> **Task requirements**:
**a.** List every percentage figure that the article on water and agriculture gives, with any qualifying word attached to it.
**b.** Reproduce word for word everything in the article on water and agriculture from "Snapshots of Doctoral" down to "water (Albert Szent-Gyorgyi).".

> **Extract**:
--- START ---
Snapshots of Doctoral Research at University College Cork

Cite this article:
Graham McAuliffe, Water and agriculture: a love/hate relationship, The Boolean, 2014, pp.73-78

Water and agriculture: a love/hate relationship

Graham McAuliffe

Department of Geography, School of the Human Environment, and School of Biological, Earth and Environmental Sciences

Water is life’s mater and matrix, mother and medium. There is no life without water (Albert Szent-Gyorgyi).

Setting the scene

Water

Although the majority of our planet is covered with water, 97 per cent of this is unsuitable for human consumption as it is too salty. Most of the remaining 3 per cent is found in land-ice which is predominately inaccessible, leaving less than 1 per cent available to humans and other animals in surface and ground waters. Water transports many substances, such as nutrients required by organisms, e.g. nitrogen (N) and phosphorus (P), but also many pathogens that cause disease. As a result, ensuring an adequate quantity of good quality water is critical to ensure human and ecosystem health into the future.

Agriculture

Food is equally important to human survival. Many other essential ingredients for life, such as carbohydrates, proteins, and fats, are only found in certain foods. This means agriculture is the most important activity on Earth, and accounts for about 80 per cent of freshwater usage; thus, the two resources are inextricably linked.

Traditionally, agriculture would not have been quite as demanding on water use. Across Europe before the introduction of the Common Agricultural Policy, farming was carried out on mixed farms which combined the growing of crops and raising of animals. From the nineteen sixties, however, European policy began encouraging farmers to maximise production outputs by specialising in a single crop or livestock system. A drive for adopting mechanisation and intensive production has since changed farming in Europe considerably. For example, the majority of pig production now occurs in indoor units which house thousands of animals at once. Not only does this increase water demands, it also increases pressures on the environment by generating higher levels of manure which, if managed inefficiently, can lead to excess nutrients entering water-bodies causing ecological deterioration.
--- END ---
> **Information shown**:
--- START ---
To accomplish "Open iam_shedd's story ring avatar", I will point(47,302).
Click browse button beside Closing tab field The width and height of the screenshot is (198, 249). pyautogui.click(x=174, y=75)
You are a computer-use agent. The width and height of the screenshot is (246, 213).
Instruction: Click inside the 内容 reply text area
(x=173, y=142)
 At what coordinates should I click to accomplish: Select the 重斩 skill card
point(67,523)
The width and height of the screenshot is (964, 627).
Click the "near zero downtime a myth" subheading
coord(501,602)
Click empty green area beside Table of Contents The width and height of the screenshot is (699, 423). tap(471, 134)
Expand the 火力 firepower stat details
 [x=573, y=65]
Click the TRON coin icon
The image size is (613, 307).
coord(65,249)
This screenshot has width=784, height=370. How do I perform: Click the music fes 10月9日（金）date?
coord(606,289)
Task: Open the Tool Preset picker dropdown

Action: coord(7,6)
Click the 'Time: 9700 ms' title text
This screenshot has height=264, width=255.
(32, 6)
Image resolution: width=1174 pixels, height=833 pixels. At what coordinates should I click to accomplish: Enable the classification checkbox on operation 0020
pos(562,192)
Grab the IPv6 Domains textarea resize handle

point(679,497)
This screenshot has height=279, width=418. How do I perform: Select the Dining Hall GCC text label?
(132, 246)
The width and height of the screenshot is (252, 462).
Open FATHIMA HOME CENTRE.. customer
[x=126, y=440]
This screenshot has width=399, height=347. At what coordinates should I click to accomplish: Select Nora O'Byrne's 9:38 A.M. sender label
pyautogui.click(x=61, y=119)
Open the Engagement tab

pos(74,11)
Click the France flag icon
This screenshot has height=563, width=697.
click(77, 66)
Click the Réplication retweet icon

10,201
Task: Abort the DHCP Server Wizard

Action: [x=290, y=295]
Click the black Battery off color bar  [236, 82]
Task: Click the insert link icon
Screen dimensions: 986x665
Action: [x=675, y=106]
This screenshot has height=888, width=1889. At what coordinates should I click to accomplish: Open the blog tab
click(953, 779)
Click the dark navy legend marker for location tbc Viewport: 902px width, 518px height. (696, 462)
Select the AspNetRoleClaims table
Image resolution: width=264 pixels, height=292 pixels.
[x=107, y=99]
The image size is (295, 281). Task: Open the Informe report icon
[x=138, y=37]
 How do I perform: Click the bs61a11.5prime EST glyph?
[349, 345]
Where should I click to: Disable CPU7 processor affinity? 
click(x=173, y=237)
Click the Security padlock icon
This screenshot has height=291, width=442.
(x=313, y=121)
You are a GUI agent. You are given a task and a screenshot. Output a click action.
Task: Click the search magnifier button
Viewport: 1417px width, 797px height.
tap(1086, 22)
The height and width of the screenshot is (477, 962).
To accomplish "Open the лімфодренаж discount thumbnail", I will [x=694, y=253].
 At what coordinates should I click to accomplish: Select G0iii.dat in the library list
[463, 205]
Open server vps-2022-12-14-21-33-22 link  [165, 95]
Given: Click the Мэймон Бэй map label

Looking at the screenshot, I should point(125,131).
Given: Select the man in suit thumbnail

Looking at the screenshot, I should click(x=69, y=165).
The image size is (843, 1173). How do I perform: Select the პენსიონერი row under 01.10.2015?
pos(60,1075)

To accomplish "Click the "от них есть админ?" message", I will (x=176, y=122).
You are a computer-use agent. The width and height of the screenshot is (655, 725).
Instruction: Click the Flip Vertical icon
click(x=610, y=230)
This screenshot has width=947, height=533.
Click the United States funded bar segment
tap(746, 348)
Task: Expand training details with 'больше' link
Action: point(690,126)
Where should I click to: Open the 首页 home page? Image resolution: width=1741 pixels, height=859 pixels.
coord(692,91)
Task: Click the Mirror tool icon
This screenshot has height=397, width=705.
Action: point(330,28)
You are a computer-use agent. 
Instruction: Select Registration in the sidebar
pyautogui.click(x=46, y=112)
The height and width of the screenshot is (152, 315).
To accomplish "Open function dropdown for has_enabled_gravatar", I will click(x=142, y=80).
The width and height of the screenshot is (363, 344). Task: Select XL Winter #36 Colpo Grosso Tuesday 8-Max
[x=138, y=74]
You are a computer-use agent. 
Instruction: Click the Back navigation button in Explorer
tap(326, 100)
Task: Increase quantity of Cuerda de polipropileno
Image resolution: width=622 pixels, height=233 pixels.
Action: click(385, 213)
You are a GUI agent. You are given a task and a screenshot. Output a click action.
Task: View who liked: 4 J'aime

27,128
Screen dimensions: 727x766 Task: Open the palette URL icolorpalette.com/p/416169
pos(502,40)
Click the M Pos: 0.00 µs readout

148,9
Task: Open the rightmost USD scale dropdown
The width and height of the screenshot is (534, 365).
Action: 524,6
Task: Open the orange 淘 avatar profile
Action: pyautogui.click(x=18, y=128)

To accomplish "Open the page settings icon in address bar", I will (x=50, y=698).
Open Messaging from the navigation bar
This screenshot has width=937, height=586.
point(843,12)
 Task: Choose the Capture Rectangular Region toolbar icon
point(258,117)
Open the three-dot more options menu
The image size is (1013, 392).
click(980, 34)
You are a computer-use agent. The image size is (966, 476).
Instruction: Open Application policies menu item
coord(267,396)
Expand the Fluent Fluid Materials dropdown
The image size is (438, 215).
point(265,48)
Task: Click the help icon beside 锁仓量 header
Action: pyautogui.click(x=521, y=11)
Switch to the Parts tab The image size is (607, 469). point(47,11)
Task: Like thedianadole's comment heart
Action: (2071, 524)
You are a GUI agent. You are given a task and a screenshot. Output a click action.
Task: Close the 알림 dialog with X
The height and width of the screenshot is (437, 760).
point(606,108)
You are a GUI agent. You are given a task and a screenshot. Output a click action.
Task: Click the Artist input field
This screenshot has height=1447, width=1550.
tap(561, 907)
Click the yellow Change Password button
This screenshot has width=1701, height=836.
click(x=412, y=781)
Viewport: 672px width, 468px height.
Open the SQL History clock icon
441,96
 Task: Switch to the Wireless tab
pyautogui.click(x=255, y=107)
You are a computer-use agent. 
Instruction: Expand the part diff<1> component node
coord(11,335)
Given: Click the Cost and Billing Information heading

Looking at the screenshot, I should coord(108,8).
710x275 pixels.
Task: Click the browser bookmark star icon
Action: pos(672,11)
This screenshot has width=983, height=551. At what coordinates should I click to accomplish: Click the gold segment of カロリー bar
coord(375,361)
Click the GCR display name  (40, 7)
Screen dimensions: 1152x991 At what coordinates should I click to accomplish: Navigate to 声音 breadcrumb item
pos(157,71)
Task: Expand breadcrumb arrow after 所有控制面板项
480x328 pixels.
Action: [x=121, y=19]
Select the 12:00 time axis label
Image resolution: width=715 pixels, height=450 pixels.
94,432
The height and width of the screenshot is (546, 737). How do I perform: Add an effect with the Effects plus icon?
--- END ---
> **Results of the tasks**:
**a.**
97 per cent
3 per cent
less than 1 per cent
about 80 per cent

**b.**
Snapshots of Doctoral Research at University College Cork

Cite this article:
Graham McAuliffe, Water and agriculture: a love/hate relationship, The Boolean, 2014, pp.73-78

Water and agriculture: a love/hate relationship

Graham McAuliffe

Department of Geography, School of the Human Environment, and School of Biological, Earth and Environmental Sciences

Water is life’s mater and matrix, mother and medium. There is no life without water (Albert Szent-Gyorgyi).